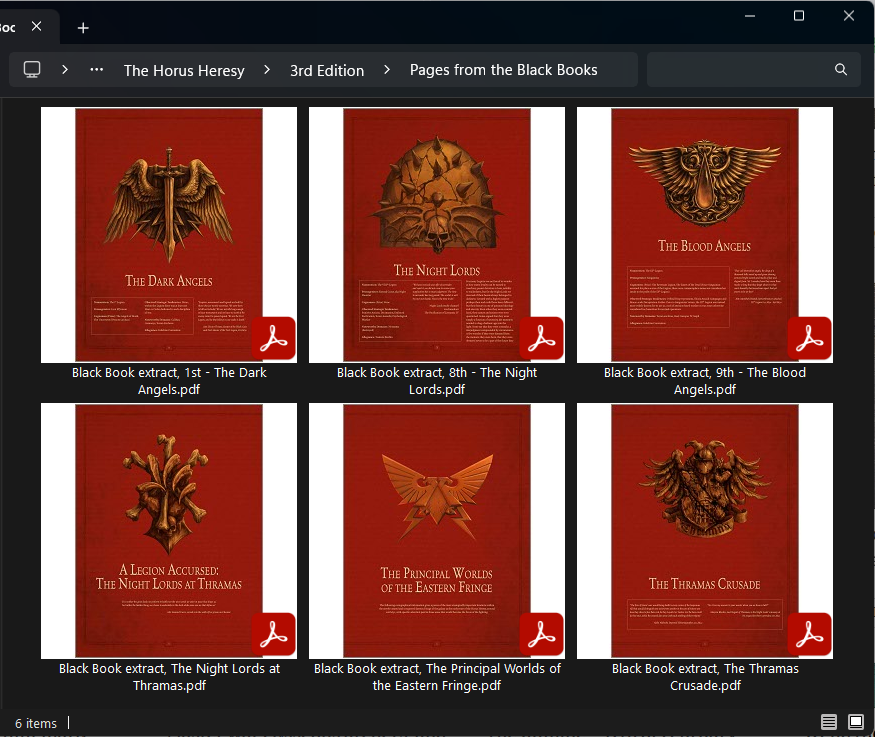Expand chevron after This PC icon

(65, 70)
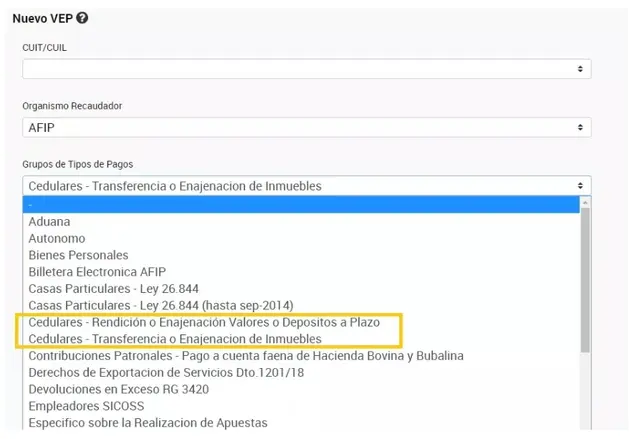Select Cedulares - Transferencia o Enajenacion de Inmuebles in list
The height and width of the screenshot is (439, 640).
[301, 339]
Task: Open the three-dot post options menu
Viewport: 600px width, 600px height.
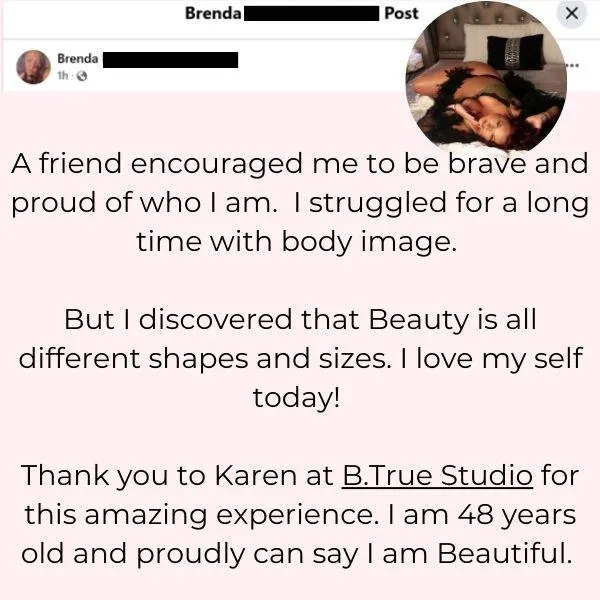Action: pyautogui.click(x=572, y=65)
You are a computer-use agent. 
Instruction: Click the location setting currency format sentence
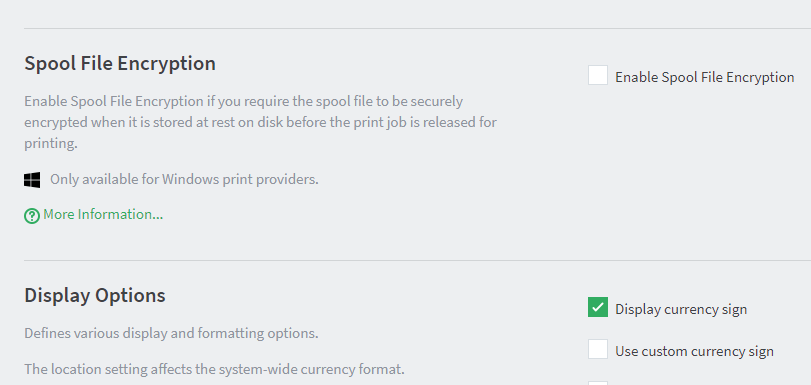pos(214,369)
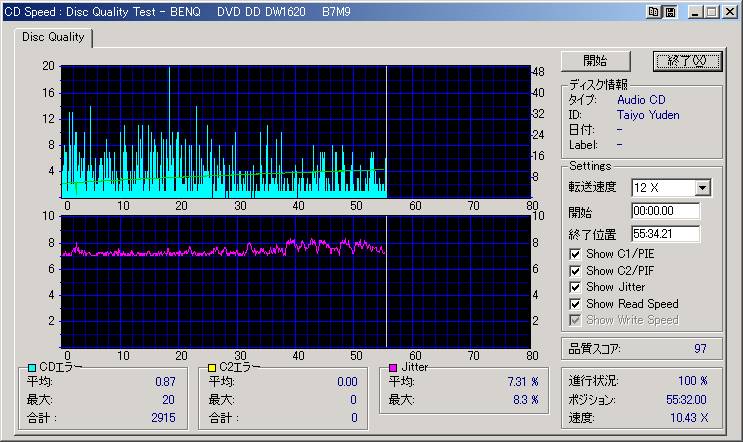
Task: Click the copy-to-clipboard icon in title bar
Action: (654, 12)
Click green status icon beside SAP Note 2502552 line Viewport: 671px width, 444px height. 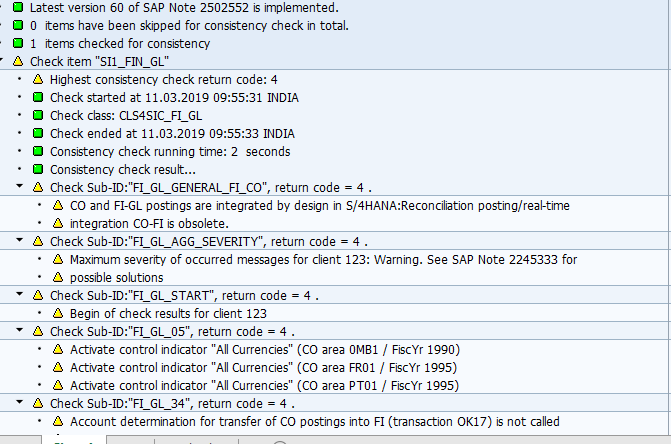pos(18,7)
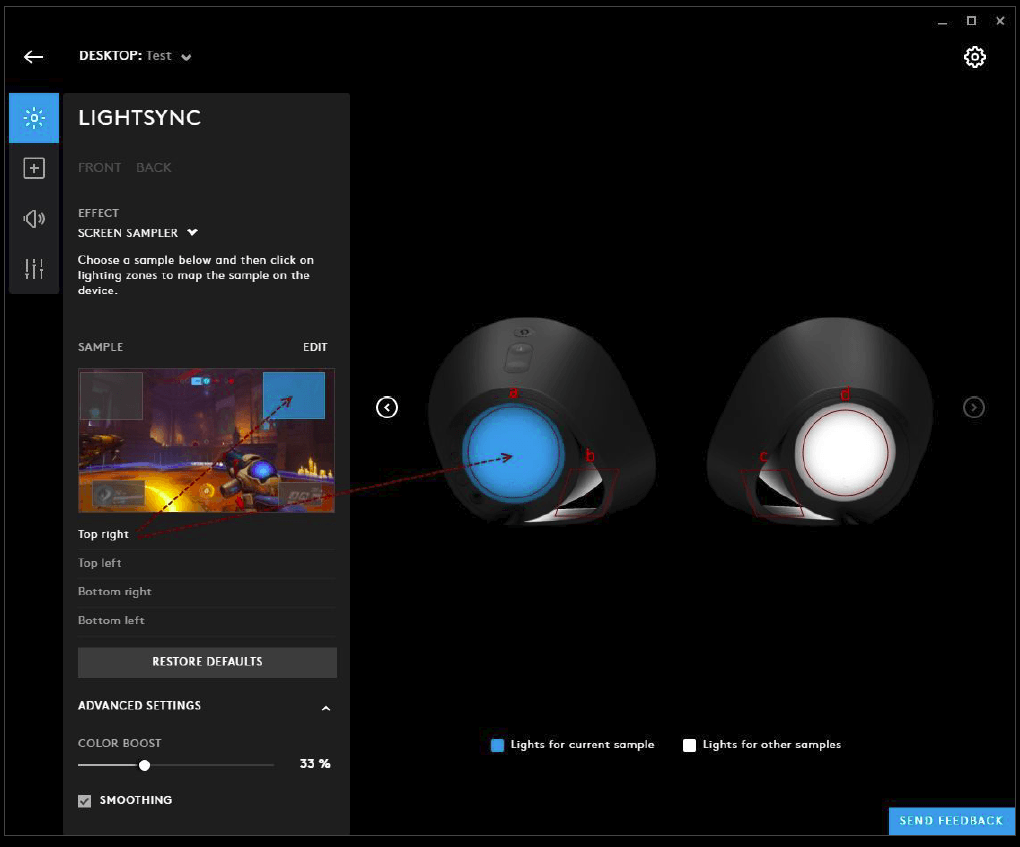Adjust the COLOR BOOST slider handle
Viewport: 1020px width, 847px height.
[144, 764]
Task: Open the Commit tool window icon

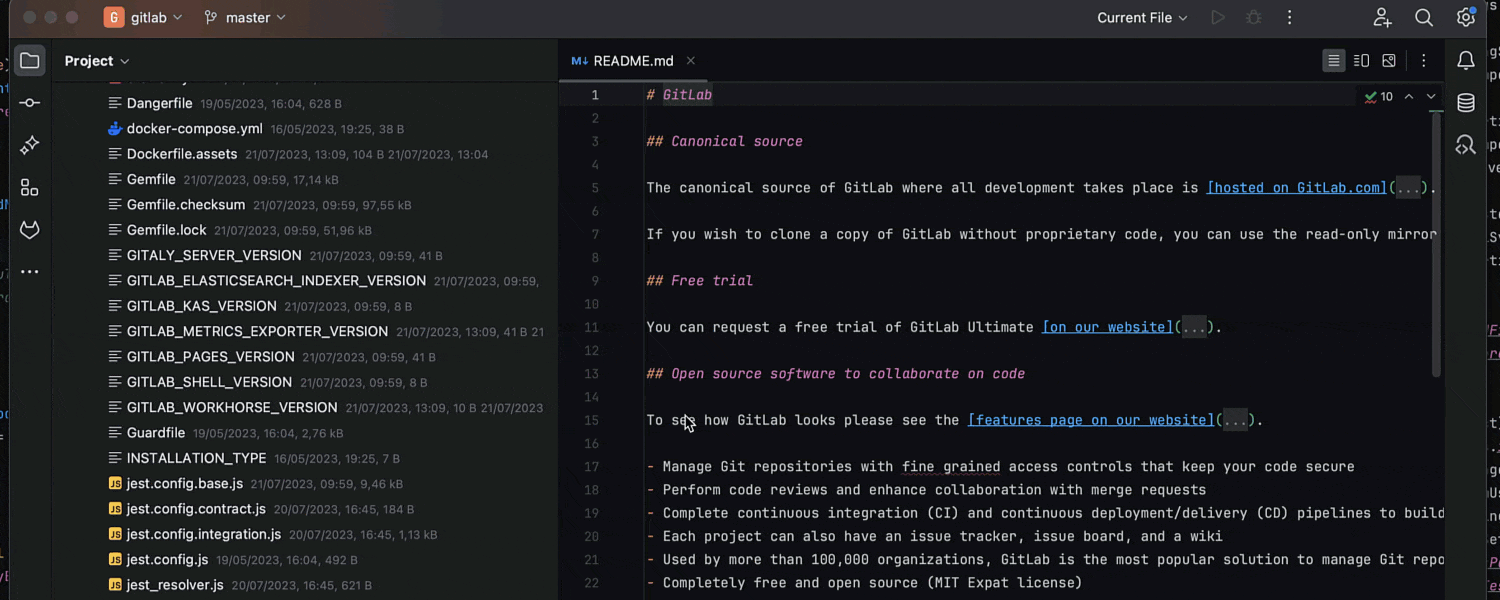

**Task instructions**
If a line in the entries holds the string "Open", count it, then state the total and nothing more.

**Your solution**
2